F. Proverb texts with a parallelist supra-level and an indicative base

F1a1. Parallelisms with negative and affirmative forms of simple sentences contrasted (180--2260):
Varas jätab varna seina, tuli ei jäta sedagi (A thief will leave a peg on the wall, fire won't leave even that much)
Küsija suu peale ei lööda, aga võtja käe peale lüüakse (Nobody hits an asking mouth, but a taking hand will be hit)
Suu teeb suure linna, käed ei tee kärbse pesagi (Mouth makes a big town, hands don't build a fly's nest)
Õnnetus käib inimesi mööda, mitte kivi ja kändu mööda (Misfortune walks from man to man, not on stones or tree-stumps)
Sitke kannab siidi, heldel pole helmigi kaelas (A stingy one walks in silk, an open-handed one has not even a necklace)
Nina otsa näed, aga ea otsa ei näe (The tip of your nose you can see, but you can't see the end of your time)
Ema pistab rinna suhu, aga ei pista meelt pähe (Mother puts the breast in the mouth, but she doesn't put reason in the head)
Väsib andja, ei väsi vastuvõtja (A giver may get tired, not the receiver)
F1a2. Parallelisms containing contrastive simple sentences with recurrent elements and/or ellipses (260--1970):
Koera keele otsas rohi, kassi keele otsas tõbi (A dog's tongue carries medicine, a cat's tongue carries disease)

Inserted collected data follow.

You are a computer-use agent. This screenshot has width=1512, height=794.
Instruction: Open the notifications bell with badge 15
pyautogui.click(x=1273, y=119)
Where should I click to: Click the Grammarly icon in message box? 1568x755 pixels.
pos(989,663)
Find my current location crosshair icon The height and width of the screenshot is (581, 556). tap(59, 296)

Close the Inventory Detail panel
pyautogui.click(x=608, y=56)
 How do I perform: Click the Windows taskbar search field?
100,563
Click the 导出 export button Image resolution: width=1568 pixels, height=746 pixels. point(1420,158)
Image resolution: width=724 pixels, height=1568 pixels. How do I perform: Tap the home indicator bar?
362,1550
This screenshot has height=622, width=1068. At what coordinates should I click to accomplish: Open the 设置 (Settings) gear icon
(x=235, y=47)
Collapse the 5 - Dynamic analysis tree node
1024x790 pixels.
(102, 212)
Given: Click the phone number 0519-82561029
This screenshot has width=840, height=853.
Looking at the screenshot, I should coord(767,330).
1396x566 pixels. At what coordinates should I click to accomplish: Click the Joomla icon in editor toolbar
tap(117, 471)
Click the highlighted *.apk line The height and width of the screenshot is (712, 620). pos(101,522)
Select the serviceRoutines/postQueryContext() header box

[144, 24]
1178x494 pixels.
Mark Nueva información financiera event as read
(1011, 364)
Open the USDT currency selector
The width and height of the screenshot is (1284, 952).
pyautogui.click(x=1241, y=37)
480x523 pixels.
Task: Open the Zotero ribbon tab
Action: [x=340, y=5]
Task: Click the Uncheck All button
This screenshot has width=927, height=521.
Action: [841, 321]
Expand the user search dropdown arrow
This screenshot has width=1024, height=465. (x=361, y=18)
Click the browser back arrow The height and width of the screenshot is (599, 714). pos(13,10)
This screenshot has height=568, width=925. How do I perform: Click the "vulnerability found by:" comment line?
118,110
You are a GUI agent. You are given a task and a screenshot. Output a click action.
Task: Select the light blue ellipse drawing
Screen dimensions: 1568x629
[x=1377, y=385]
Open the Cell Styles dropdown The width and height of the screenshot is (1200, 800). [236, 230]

Sööjal pikk käsi, lööjal lühike (An eater has a long hand, a striking hand is short)
Omad koerad kisuvad, omad koerad lepivad (Own dogs fight, own dogs make peace)
Põua lapsed naeravad, vihma lapsed nutavad (Drought's children laugh, rain's children cry)
Kitsi võtab kirstust, helle võtab persest (A miser takes from a chest, an open-handed one takes from the arse [i.e. leaves nothing in store])
Noorel nugise silmad, vanal varese silmad (A young person has eyes like a marten's, an old person has eyes like a crow's)
Noor koer ärritab, vana salvab (A young dog growls, an old one bites)
Rutaka tüe rumala, hillukse tüe ilusa (The work of a headlong person is unsightly, that of a sedate one is nice)
Herits kitt hinnäst, hüä miis teist (A vain man praises himself, a good man praises another)
Väikesed vargad ripuvad võllas, suured sõidavad tõllas (Small thieves hang on the gallows, big ones ride in chariots)
F1a3. Parallelisms consisting of contrastive simple sentences in which all content words are different (180--1860):
Varane pühib nokka, hiline siputab tiibu (An early [bird] wipes its beak, a late one shakes its wings)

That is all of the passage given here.